创建OneInputTransformation，以this.transformation为input，以传入的operator为OneInputStreamOperator
所以通过resultTransform，就会将当前的stream转换为目的流

然后又封装一个SingleOutputStreamOperator，这是什么？

/**
 * The SingleOutputStreamOperator represents a user defined transformation
 * applied on a {@link DataStream} with one predefined output type.
 *
 * @param <T> The type of the elements in this Stream
 * @param <O> Type of the operator.
 */
public class SingleOutputStreamOperator<T, O extends SingleOutputStreamOperator<T, O>> extends DataStream<T> {

    protected SingleOutputStreamOperator(StreamExecutionEnvironment environment, StreamTransformation<T> transformation) {
        super(environment, transformation);
    }
}

说白了，就是封装了一下用户定义的transformation

Flink这块代码的命名有点混乱，Operator，transformation，两个概念容易混

上面的例子，里面keyBy(0)

会产生

KeyedStream

对于keyedStream，关键的就是

keySelector和keyType，如何产生key以及key的类型

/**
 * A {@code KeyedStream} represents a {@link DataStream} on which operator state is
 * partitioned by key using a provided {@link KeySelector}. Typical operations supported by a
 * {@code DataStream} are also possible on a {@code KeyedStream}, with the exception of
 * partitioning methods such as shuffle, forward and keyBy.
 *
 * <p>
 * Reduce-style operations, such as {@link #reduce}, {@link #sum} and {@link #fold} work on elements
 * that have the same key.
 *
 * @param <T> The type of the elements in the Keyed Stream.
 * @param <KEY> The type of the key in the Keyed Stream.
 */
public class KeyedStream<T, KEY> extends DataStream<T> {

    /** The key selector that can get the key by which the stream if partitioned from the elements */
    private final KeySelector<T, KEY> keySelector;

    /** The type of the key by which the stream is partitioned */
    private final TypeInformation<KEY> keyType;
}

看下transform，在调用DataStream.transform的同时，设置keySelector和keyType

// ------------------------------------------------------------------------
//  basic transformations
// ------------------------------------------------------------------------

@Override
public <R> SingleOutputStreamOperator<R, ?> transform(String operatorName,
        TypeInformation<R> outTypeInfo, OneInputStreamOperator<T, R> operator) {

    SingleOutputStreamOperator<R, ?> returnStream = super.transform(operatorName, outTypeInfo,operator);

    // inject the key selector and key type
    OneInputTransformation<T, R> transform = (OneInputTransformation<T, R>) returnStream.getTransformation();
    transform.setStateKeySelector(keySelector);
    transform.setStateKeyType(keyType);

    return returnStream;
}

KeyedStream很关键的是，作为一个到WindowedStream的过度，

所以提供一组生成Windowed的接口

// ------------------------------------------------------------------------
//  Windowing
// ------------------------------------------------------------------------

/**
 * Windows this {@code KeyedStream} into tumbling time windows.

= = = = =

*指令 1:* 重新写出关于 Flink 源码的正文中“KeyedStream很关键的是，作为一个到WindowedStream的过度，”与“tumbling time windows.”之间的部分（含两端），并把其中的“接口”更新为“方法”。
*指令 2:* 从关于 Flink 源码的正文最后一句之后接着往下写。

= = = = =

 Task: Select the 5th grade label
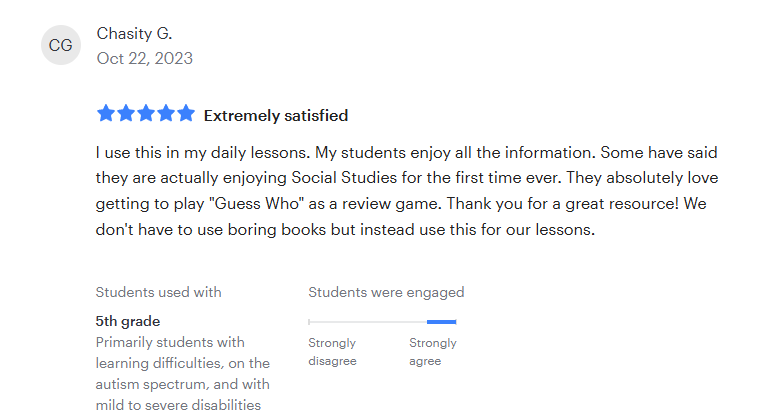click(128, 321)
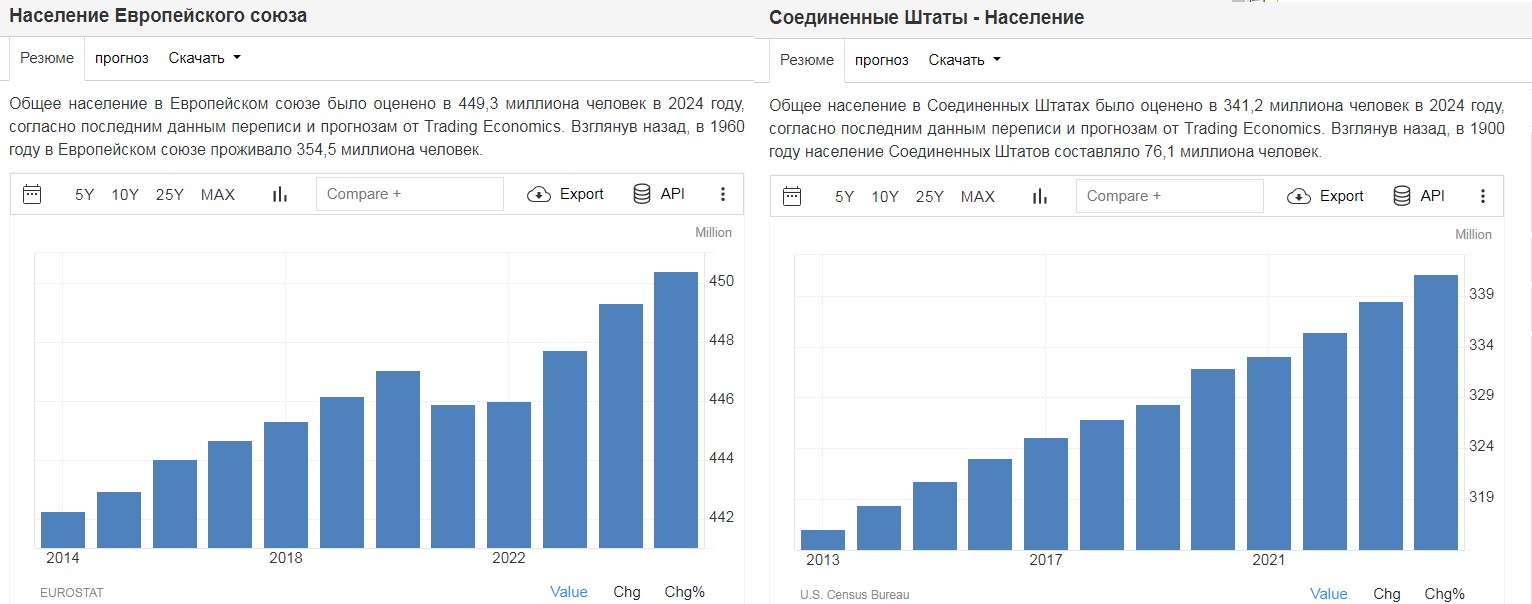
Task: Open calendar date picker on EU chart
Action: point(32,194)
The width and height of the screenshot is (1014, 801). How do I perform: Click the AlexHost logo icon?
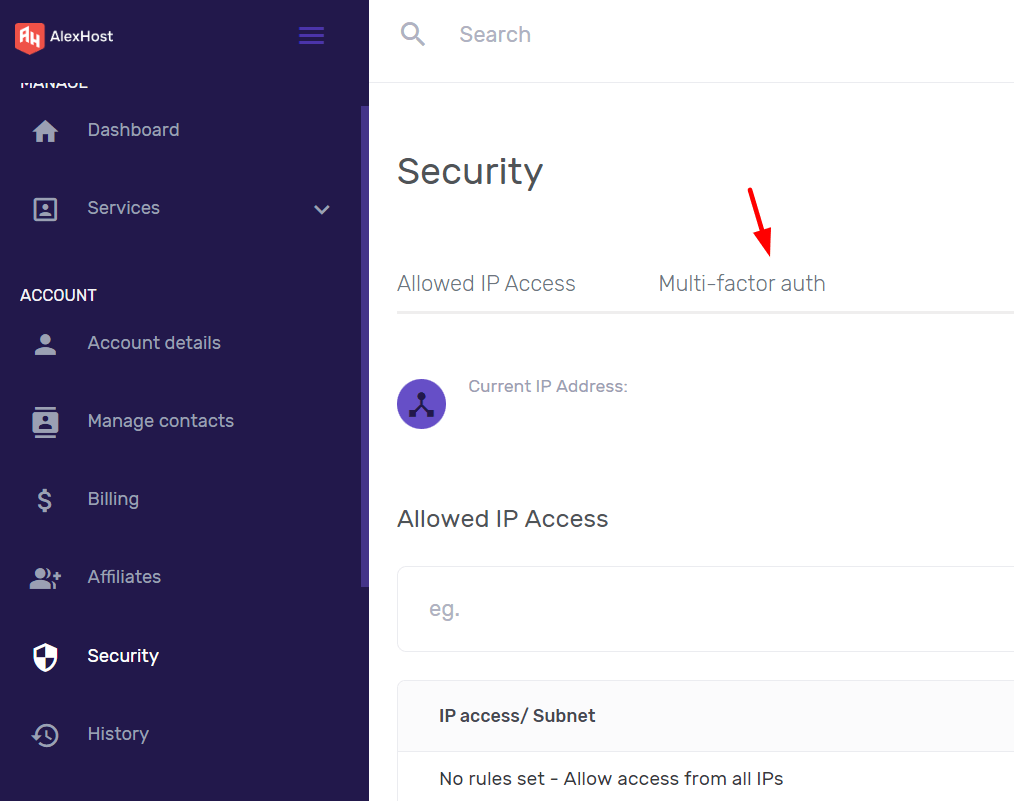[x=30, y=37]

= = = = =

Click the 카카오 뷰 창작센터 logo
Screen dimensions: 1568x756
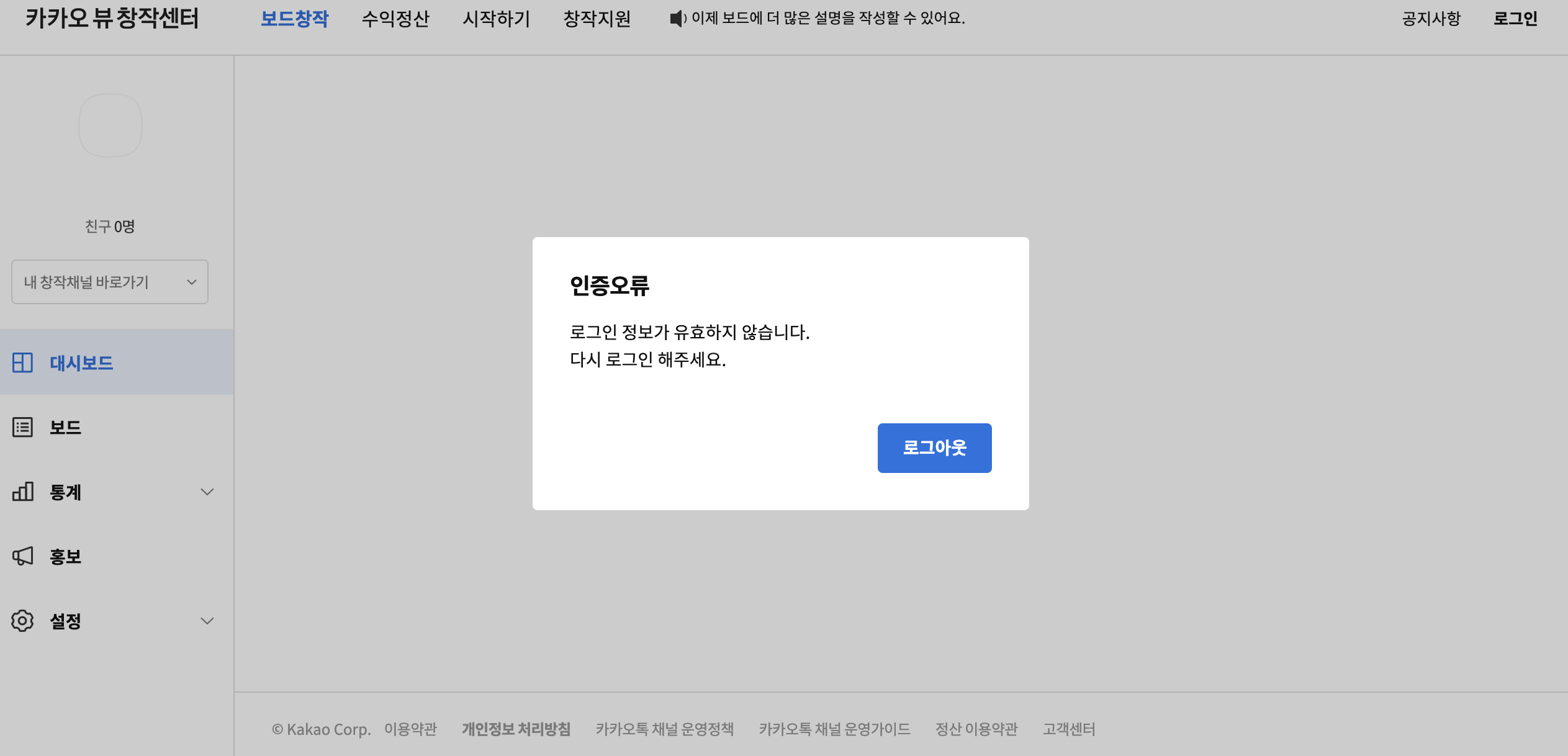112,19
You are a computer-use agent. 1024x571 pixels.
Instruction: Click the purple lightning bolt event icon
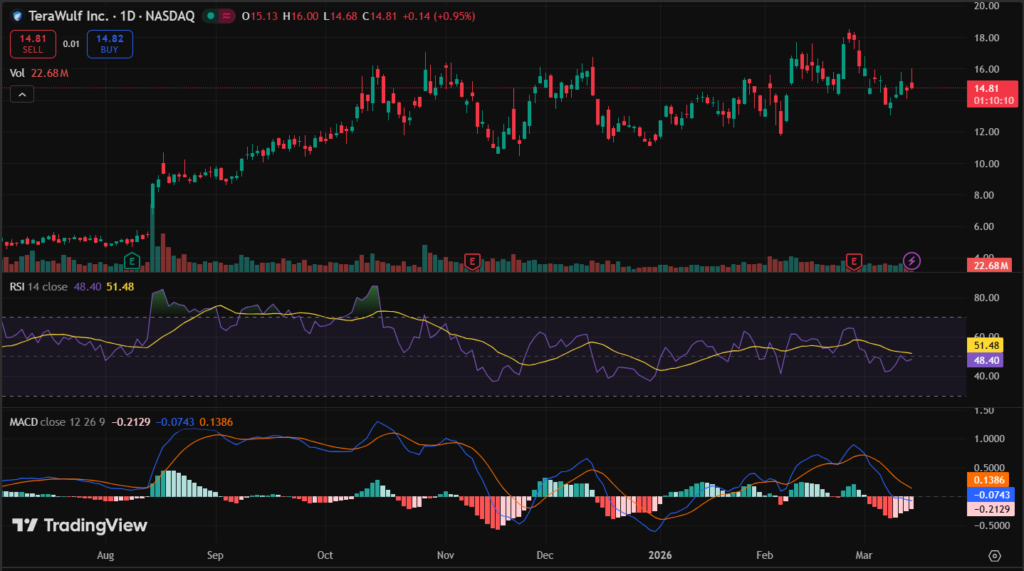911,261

= = = = =

*预期输出 1:*
KeyedStream很关键的是，作为一个到WindowedStream的过度，

所以提供一组生成Windowed的方法

// ------------------------------------------------------------------------
//  Windowing
// ------------------------------------------------------------------------

/**
 * Windows this {@code KeyedStream} into tumbling time windows.

*预期输出 2:*
 *
 * <p>
 * This is a shortcut for either {@code .window(TumblingTimeWindows.of(size))} or
 * {@code .window(TumblingProcessingTimeWindows.of(size))} depending on the time characteristic
 * set using
 * {@link org.apache.flink.streaming.api.environment.StreamExecutionEnvironment#setStreamTimeCharacteristic(org.apache.flink.streaming.api.TimeCharacteristic)}
 *
 * @param size The size of the window.
 */
public WindowedStream<T, KEY, TimeWindow> timeWindow(AbstractTime size) {
    return window(TumblingTimeWindows.of(size));
}

WindowedStream

例子中
.timeWindow(Time.of(2500, MILLISECONDS), Time.of(500, MILLISECONDS))

/**
 * A {@code WindowedStream} represents a data stream where elements are grouped by
 * key, and for each key, the stream of elements is split into windows based on a
 * {@link org.apache.flink.streaming.api.windowing.assigners.WindowAssigner}. Window emission
 * is triggered based on a {@link org.apache.flink.streaming.api.windowing.triggers.Trigger}.
 *
 * <p>
 * The windows are conceptually evaluated for each key individually, meaning windows can trigger at
 * different points for each key.
 *
 * <p>
 * If an {@link Evictor} is specified it will be used to evict elements from the window after
 * evaluation was triggered by the {@code Trigger} but before the actual evaluation of the window.
 * When using an evictor window performance will degrade significantly, since
 * pre-aggregation of window results cannot be used.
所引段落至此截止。